After spending the afternoon in the shed wrestling with paperwork, I gave up. Granted it was much nicer to look outside and see the plot with Roxy busy foraging away. But paperwork is still paperwork. My ancient laptop battery holds minimal charge but the solar power set up meant I could plug it in to recharge it. Hilariously, it barely drained any power from the battery. Thanks to the upgraded solar controller, the battery can be used and charged simultaneously. Over in the distance, I spotted Liz and Sarah arriving. Quickly, I finished up and headed off to say hello.

On their plot, everyone was busy working. It’s almost enough to make me feel mildly guilty about not working harder on my plot. Almost. Liz showed me the new tool shed and the larger shed is now a tea pavilion complete with comfy chairs, table and tea making facilities. It’s a great set up and set me wondering about tool storage. I left them to their work but before long Sarah came around with a trug full of weeds. The chickens adore weeds and she generously donated them to our girls. We split the weeds between both big coops and received a chorus of approving clucks as a thank you.

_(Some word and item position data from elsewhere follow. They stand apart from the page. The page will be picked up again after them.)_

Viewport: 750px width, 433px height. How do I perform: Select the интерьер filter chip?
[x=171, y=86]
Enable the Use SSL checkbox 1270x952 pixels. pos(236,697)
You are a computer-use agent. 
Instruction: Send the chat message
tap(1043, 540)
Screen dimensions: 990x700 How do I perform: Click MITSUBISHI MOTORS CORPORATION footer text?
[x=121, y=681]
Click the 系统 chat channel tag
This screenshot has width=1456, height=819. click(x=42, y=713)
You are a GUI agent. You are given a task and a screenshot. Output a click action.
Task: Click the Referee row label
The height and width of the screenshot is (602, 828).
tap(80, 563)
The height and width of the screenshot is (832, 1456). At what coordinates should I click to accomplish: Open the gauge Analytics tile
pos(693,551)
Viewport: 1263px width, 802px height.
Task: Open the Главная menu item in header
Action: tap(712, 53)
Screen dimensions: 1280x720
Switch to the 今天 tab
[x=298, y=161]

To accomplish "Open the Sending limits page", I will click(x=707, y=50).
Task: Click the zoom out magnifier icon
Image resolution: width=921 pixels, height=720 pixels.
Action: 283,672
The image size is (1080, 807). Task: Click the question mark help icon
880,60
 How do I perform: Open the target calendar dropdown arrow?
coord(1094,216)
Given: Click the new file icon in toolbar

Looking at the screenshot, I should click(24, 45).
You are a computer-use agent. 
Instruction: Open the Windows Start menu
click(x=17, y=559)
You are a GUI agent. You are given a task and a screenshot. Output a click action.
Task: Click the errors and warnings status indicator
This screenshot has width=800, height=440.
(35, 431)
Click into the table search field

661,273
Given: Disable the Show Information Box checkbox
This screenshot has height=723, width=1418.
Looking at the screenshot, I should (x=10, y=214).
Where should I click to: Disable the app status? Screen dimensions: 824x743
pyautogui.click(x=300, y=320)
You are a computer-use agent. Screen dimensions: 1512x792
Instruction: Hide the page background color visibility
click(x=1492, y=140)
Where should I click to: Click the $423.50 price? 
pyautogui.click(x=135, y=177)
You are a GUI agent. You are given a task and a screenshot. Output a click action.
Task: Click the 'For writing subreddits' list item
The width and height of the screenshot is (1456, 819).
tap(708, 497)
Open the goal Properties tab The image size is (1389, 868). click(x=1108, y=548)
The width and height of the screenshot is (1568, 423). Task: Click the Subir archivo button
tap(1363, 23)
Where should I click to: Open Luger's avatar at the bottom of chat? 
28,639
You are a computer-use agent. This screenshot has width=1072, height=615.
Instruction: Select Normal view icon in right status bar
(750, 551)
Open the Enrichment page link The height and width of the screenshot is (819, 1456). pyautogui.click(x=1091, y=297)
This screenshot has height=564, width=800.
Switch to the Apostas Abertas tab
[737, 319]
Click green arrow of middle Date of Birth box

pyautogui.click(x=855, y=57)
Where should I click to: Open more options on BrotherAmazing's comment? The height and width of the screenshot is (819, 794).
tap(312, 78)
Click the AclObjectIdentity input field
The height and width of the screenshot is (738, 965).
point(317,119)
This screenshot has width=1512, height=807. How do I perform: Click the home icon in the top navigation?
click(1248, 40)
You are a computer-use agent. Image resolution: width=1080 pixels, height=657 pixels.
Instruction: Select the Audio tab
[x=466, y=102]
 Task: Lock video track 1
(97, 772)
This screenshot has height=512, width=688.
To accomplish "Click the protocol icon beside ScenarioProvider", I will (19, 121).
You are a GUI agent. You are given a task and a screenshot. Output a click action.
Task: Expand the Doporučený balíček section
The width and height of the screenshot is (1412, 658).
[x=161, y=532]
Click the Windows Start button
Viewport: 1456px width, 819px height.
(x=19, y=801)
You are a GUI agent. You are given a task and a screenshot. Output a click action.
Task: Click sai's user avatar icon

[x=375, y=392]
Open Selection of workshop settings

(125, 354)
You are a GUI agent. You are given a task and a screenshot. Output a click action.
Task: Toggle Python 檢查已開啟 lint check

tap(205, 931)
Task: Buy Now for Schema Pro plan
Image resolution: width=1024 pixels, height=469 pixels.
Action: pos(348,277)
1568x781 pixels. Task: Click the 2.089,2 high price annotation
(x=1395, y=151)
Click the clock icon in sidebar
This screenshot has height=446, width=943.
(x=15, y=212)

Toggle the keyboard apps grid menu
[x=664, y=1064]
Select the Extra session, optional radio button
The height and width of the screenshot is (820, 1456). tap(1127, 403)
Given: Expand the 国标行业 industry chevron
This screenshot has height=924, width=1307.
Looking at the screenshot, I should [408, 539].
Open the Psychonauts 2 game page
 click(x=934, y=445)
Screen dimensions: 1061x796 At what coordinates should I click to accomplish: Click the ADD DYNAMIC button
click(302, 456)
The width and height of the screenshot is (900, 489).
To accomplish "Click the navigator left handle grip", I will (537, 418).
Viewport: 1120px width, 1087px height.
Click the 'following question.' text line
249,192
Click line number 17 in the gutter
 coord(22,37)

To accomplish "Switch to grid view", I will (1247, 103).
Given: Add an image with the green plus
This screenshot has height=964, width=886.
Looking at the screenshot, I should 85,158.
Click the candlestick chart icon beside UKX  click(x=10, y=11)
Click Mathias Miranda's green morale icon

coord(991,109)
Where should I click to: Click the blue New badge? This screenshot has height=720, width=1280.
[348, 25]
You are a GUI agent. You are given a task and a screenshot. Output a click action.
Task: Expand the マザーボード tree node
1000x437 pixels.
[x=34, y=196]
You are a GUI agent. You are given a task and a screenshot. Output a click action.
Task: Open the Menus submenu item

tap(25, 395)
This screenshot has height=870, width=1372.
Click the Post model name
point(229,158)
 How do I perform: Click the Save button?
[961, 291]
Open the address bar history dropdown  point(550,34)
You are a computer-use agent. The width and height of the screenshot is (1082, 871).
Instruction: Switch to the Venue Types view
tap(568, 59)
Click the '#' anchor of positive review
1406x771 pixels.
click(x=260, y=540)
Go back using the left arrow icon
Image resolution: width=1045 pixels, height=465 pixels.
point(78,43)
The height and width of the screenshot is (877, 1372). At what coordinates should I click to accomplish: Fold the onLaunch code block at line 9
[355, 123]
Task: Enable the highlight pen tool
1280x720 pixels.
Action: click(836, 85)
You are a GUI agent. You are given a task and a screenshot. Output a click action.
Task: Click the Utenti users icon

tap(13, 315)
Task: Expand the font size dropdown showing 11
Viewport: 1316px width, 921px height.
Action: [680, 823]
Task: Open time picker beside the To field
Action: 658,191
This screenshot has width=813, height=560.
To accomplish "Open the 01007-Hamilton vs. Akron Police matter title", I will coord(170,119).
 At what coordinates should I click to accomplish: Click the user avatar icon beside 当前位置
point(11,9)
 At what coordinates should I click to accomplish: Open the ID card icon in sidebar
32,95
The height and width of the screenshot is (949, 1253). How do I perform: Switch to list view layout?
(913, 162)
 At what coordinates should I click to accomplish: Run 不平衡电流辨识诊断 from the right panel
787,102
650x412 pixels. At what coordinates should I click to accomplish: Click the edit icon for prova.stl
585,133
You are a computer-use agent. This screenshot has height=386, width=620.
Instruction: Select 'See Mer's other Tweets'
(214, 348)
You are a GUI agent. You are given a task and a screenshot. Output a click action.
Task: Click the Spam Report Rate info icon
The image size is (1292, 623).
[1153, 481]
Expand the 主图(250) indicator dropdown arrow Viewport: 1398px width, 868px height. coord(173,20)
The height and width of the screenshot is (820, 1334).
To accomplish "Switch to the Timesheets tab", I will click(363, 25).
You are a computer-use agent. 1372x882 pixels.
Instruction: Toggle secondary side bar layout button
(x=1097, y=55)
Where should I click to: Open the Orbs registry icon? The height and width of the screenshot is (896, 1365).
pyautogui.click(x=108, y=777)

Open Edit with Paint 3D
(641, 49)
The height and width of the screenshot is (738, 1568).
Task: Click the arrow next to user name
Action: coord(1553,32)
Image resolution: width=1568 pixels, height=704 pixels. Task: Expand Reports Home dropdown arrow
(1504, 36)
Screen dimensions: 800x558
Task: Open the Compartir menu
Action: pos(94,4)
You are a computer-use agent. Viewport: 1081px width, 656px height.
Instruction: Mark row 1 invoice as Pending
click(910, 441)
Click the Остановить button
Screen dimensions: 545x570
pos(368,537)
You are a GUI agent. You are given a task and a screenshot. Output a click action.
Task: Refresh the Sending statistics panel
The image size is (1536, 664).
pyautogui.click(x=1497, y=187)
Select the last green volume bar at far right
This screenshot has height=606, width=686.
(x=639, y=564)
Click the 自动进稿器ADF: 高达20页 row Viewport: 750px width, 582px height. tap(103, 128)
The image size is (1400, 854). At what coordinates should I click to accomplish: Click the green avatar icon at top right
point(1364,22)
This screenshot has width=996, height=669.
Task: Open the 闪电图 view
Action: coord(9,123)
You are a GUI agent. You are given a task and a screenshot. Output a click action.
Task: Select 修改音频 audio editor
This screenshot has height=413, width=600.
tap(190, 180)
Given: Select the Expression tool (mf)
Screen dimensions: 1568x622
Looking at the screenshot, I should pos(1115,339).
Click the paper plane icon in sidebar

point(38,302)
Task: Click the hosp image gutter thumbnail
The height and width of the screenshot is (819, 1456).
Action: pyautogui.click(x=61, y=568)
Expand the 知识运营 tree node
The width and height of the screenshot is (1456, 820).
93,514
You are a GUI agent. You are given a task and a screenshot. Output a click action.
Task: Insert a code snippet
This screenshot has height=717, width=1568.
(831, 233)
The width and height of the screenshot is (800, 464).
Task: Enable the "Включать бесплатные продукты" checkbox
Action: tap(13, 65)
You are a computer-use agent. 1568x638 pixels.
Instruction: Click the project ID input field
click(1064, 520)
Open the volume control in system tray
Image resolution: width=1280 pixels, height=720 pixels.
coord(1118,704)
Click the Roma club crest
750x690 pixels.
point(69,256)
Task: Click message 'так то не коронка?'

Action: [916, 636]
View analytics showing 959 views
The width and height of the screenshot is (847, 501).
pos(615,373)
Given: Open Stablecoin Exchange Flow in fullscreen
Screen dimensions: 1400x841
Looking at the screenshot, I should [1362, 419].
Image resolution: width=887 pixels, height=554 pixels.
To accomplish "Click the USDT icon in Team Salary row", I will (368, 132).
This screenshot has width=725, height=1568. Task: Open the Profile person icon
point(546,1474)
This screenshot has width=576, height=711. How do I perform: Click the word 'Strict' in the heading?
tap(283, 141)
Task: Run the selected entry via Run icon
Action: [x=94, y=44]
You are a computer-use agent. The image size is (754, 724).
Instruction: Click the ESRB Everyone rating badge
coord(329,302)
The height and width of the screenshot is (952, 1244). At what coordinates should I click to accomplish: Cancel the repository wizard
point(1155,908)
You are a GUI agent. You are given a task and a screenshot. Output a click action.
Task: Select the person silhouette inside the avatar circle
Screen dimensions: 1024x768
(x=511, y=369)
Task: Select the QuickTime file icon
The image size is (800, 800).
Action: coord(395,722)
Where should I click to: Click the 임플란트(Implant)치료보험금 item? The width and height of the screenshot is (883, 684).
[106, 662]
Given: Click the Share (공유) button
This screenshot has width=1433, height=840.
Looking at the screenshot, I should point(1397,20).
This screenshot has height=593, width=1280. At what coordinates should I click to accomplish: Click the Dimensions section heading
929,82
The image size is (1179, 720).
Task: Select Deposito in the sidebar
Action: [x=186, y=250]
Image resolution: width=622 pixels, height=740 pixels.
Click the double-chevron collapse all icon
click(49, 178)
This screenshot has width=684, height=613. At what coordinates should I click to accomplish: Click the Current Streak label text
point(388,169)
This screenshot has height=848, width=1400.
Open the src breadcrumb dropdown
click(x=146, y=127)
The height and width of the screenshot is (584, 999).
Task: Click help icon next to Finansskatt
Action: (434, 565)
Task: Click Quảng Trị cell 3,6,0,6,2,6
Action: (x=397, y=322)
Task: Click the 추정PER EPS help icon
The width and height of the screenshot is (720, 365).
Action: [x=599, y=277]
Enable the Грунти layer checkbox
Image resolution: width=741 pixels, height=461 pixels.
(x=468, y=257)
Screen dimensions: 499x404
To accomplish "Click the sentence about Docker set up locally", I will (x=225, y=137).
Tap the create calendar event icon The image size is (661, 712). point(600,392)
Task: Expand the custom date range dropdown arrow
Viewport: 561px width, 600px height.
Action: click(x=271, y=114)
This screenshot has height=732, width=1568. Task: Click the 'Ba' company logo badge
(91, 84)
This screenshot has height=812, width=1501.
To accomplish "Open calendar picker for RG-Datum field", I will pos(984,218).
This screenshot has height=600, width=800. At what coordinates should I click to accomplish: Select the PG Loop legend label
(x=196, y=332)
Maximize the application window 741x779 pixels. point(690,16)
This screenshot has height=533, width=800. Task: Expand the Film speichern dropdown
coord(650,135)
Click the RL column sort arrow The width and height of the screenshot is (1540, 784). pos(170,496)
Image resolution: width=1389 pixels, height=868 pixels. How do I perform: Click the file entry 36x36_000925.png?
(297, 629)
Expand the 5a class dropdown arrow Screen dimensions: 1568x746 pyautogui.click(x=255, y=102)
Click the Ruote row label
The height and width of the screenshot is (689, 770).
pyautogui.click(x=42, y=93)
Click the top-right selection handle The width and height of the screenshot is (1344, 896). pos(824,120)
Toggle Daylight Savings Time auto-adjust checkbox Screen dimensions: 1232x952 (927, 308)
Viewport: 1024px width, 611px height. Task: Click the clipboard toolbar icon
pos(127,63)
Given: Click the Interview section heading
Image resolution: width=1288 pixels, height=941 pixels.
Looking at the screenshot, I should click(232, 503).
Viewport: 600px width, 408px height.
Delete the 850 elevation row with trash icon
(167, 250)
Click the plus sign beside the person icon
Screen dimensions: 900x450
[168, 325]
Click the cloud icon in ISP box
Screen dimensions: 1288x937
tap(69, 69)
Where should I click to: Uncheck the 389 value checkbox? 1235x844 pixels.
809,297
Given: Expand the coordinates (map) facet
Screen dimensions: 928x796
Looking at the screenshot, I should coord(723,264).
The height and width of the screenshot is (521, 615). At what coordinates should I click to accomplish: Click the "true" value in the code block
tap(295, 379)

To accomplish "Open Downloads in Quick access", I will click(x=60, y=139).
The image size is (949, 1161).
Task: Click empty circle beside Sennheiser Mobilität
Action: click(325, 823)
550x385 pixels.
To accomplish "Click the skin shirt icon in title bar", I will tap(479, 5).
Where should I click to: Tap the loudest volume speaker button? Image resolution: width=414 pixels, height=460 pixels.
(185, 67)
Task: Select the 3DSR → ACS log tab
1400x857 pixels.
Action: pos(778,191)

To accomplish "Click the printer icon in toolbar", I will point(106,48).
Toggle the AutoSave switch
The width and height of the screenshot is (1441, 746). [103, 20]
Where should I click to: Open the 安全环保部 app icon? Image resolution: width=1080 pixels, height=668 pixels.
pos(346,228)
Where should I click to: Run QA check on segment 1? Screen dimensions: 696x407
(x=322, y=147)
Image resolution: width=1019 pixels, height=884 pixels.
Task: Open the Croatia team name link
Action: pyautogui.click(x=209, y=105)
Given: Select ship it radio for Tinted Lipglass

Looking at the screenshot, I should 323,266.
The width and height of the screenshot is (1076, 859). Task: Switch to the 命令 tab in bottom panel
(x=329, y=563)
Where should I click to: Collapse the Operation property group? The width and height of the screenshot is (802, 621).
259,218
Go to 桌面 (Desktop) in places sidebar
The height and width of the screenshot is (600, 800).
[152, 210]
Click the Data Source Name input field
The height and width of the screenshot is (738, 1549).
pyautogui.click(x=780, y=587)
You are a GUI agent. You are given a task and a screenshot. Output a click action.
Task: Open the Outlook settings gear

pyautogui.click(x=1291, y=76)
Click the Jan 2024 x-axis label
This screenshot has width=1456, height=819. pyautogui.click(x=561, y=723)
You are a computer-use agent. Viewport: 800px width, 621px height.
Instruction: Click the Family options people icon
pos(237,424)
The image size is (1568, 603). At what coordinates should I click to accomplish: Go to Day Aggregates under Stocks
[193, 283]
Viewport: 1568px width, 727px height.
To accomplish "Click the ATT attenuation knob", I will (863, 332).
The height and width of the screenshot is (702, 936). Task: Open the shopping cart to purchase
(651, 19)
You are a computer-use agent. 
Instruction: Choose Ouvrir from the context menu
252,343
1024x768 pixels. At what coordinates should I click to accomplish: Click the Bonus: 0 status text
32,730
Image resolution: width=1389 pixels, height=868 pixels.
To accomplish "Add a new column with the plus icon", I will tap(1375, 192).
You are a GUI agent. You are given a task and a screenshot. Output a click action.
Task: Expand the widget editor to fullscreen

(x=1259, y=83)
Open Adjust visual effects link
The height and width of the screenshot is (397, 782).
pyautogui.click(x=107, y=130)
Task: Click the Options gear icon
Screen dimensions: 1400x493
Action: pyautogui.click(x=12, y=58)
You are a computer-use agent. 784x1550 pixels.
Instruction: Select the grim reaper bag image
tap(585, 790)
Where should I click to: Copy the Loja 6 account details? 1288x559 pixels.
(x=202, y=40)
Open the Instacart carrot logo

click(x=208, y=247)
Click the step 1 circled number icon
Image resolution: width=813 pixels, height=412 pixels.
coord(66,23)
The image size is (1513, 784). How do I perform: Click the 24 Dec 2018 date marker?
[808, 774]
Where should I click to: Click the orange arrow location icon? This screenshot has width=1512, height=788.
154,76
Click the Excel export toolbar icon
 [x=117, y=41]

Back at home, I checked on Trixy. I still couldn’t see any chicks but occasionally I could hear a tiny cheep. I tried using a stick to move her feathers to see if any eggs were hatching and got a severe pecking for my trouble. I did just manage to catch a glimpse of an egg with a crack in it before hastily removing a pecked hand. 

When my husband came home, I carefully picked Trixy up and checked the nest. Strangely there were eight eggs and no chick. Confused, I felt something wriggle in my hand and realised the chick was hiding between Trixy’s wing and her body. We put Trixy down and whilst my husband checked to see if any other eggs had started to hatch, I held the small ball of fluff. It was absolutely adorable! Without the egg shell though, I had no idea whether it was a blue/brown partridge or gold/porcelain millefleur. As Trixy jumped back into the cage, my husband spotted the shell and removed it from her foot. Typically, the part with the label on was still hidden in the nest.

Just before bed, we went back to have one last check. I lifted Trixy out and gave her to my husband. A quick check of the eggs showed that one had pipped and the one with the crack in from this morning hadn’t progressed. Gently, I removed the egg from the nest and Trixy began to shriek. Deafened by her yells of disapprobation, my husband hurriedly put her back into the cage. She immediately went back to her eggs and chick. This left me with the cracked egg. Clearly, the chick was struggling to get out as the primary feathers poking out of the crack had dried. Upon closer inspection, I realised the membrane had also dried, effectively glueing the chick to the shell. Cautiously, I removed the top of the egg which the chick had almost managed to do. Some people are very against helping chicks hatch, especially as they can bleed to death if you rip the umbilical cord. Aware that any mistake could be life ending, I removed the dried membrane and titled the egg, hoping that gravity would do the rest. The chick shifted a little but it was still stuck. Working out how the chick was orientated in the egg, I detached two small pieces of shell. Suddenly, the chick lifted its head and with one desperate wriggle, came out of the egg. I stared at it in disbelief. What a special moment to have a chick hatch on your hand!

The next problem was getting the chick to Trixy without getting your hand pecked off. By now she was incredibly irate and despite her small size, made several painful bruises on my hand as I tried to get the new chick under her. Ruffling her feathers and clucking loudly, I left quietly after making sure the chick was entirely covered by her feathers. Overnight, the chick should dry off and Trixy’s body heat will keep it warm.

And then there were two! Only time will tell if more arrive tomorrow!